▸ **EXERCISE MATERIALS**
══════

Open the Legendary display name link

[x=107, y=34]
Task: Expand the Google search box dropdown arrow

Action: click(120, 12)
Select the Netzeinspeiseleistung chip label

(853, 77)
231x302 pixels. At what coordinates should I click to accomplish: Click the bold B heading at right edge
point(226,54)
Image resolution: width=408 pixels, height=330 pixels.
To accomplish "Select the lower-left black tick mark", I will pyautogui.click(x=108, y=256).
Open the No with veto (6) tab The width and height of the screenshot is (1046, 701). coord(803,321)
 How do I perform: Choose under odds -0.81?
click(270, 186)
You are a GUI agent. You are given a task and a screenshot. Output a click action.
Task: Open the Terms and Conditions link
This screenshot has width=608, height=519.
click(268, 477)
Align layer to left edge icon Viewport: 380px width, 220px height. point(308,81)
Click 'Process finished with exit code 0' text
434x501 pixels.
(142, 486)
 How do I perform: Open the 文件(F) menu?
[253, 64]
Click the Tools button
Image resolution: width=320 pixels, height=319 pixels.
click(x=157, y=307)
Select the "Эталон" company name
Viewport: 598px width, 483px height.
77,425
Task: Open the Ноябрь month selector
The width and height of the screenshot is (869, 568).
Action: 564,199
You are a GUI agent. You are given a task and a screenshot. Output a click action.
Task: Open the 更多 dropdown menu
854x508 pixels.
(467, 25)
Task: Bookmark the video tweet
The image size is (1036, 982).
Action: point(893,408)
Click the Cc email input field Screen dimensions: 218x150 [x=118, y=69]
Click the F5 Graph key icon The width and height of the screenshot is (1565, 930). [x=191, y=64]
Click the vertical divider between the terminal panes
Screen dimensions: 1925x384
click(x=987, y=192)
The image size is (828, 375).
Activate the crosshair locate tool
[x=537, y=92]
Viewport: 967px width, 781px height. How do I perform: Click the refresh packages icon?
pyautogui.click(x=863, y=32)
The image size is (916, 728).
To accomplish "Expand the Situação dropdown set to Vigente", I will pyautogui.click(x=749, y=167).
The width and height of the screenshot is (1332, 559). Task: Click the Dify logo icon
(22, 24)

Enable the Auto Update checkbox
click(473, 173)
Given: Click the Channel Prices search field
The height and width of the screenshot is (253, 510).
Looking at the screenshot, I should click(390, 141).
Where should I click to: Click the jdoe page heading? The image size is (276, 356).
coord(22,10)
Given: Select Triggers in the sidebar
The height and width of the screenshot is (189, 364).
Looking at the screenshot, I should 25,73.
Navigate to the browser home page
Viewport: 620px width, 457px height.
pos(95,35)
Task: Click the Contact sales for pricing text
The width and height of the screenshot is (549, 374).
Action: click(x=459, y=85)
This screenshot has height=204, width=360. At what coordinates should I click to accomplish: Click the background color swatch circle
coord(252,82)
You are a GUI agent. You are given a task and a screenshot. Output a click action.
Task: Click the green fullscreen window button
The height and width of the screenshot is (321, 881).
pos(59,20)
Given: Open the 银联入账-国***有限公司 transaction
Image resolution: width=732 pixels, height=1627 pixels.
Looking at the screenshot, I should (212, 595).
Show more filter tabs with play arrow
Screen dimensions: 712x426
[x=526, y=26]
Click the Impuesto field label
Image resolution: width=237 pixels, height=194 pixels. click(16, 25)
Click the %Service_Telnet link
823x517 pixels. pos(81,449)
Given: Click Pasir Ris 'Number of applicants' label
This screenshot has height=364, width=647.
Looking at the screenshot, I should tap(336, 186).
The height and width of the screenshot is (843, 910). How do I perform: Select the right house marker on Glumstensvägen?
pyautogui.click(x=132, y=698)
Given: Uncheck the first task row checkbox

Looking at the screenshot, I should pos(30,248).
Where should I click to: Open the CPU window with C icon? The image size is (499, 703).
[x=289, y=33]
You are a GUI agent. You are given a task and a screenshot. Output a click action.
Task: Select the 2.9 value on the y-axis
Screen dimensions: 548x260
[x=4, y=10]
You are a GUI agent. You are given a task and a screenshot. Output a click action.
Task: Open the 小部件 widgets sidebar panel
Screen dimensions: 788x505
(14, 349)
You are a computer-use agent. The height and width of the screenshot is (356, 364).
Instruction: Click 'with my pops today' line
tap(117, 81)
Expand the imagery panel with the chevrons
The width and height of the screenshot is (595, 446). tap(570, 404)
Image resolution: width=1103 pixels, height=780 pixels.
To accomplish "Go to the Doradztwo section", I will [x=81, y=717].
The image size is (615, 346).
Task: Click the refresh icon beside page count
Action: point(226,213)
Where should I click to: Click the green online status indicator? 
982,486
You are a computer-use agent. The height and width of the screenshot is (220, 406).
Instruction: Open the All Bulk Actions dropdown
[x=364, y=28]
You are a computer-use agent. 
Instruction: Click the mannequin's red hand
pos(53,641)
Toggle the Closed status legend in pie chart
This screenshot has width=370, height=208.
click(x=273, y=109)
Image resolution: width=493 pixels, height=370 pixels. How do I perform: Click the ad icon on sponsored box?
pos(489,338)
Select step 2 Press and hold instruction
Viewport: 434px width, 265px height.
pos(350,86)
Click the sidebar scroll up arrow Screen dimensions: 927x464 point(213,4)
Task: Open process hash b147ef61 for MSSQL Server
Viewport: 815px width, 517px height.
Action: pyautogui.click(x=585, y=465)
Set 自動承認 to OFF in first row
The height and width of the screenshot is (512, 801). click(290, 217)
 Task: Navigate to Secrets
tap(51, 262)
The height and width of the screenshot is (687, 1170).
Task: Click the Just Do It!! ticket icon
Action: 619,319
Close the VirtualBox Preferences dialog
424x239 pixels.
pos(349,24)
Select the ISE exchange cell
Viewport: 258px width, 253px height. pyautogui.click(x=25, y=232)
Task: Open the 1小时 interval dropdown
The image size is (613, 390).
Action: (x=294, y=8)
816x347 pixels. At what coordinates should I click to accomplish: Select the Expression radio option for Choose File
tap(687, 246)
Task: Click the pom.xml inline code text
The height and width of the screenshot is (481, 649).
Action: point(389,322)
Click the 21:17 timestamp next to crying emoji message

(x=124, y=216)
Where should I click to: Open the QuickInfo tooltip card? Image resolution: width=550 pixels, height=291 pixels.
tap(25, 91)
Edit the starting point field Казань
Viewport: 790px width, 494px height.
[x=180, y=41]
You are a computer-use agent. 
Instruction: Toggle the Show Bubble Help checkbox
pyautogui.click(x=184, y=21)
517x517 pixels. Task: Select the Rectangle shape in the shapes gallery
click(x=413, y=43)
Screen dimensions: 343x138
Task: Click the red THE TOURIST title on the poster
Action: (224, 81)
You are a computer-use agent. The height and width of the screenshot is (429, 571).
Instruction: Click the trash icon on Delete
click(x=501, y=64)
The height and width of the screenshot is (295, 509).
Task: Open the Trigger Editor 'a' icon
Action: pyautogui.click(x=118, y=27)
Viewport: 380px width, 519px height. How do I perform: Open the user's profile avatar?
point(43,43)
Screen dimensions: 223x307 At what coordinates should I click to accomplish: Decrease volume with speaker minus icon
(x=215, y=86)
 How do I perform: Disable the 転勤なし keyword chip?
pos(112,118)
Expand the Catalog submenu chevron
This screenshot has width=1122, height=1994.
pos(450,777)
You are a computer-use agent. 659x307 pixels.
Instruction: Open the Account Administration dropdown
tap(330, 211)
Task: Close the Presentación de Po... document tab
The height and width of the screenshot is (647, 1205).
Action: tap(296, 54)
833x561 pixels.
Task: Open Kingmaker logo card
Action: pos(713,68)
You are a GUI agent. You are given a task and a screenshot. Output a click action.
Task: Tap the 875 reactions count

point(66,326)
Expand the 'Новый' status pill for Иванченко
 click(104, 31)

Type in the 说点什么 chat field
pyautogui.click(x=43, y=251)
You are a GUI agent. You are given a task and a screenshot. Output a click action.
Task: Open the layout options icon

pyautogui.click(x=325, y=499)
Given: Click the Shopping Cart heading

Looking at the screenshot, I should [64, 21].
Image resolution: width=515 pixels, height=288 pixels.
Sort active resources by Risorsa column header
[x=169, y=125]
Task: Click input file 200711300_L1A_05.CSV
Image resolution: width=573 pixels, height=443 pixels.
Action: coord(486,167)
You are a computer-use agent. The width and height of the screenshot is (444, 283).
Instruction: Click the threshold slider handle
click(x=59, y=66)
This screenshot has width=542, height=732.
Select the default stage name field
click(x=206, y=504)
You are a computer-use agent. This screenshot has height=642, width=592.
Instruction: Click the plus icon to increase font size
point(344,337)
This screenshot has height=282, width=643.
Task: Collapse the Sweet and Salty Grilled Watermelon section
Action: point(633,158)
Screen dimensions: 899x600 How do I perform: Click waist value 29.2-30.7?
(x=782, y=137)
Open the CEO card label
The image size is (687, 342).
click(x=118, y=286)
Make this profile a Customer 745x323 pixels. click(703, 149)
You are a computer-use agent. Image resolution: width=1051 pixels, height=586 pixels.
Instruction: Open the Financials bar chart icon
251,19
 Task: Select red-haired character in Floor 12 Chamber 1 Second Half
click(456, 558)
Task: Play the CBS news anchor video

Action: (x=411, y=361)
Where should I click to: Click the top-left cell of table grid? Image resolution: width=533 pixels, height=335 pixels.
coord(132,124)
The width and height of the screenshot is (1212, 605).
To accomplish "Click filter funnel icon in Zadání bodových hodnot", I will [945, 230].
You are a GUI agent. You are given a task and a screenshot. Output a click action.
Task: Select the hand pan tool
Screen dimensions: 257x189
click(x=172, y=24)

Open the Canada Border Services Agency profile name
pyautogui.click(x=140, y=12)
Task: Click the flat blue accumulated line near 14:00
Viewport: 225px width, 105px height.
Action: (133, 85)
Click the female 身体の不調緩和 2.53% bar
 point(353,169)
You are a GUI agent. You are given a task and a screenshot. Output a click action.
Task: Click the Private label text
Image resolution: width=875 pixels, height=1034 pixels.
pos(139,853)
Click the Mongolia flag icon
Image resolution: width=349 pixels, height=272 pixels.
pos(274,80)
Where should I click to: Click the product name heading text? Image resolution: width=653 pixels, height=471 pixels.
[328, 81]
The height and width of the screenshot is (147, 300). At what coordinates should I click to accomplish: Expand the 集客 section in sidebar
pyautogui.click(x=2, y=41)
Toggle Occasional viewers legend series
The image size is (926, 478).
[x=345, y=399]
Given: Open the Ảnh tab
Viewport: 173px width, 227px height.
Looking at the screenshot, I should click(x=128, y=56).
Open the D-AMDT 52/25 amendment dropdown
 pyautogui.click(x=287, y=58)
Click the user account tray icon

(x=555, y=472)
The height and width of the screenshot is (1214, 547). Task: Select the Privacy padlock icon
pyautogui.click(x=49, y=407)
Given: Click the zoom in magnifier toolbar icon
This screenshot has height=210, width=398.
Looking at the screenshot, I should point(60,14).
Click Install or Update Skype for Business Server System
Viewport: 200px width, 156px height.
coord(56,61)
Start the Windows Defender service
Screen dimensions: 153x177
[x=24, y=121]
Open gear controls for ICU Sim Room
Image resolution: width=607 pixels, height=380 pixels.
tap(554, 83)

══════

▸ **EXERCISE REQUIREMENTS**
Whenever the string "input" shows up in a line above, copy that line.

▸ **RESULT OF THE EXERCISE**
Click the Cc email input field Screen dimensions: 218x150 [x=118, y=69]
Task: Click input file 200711300_L1A_05.CSV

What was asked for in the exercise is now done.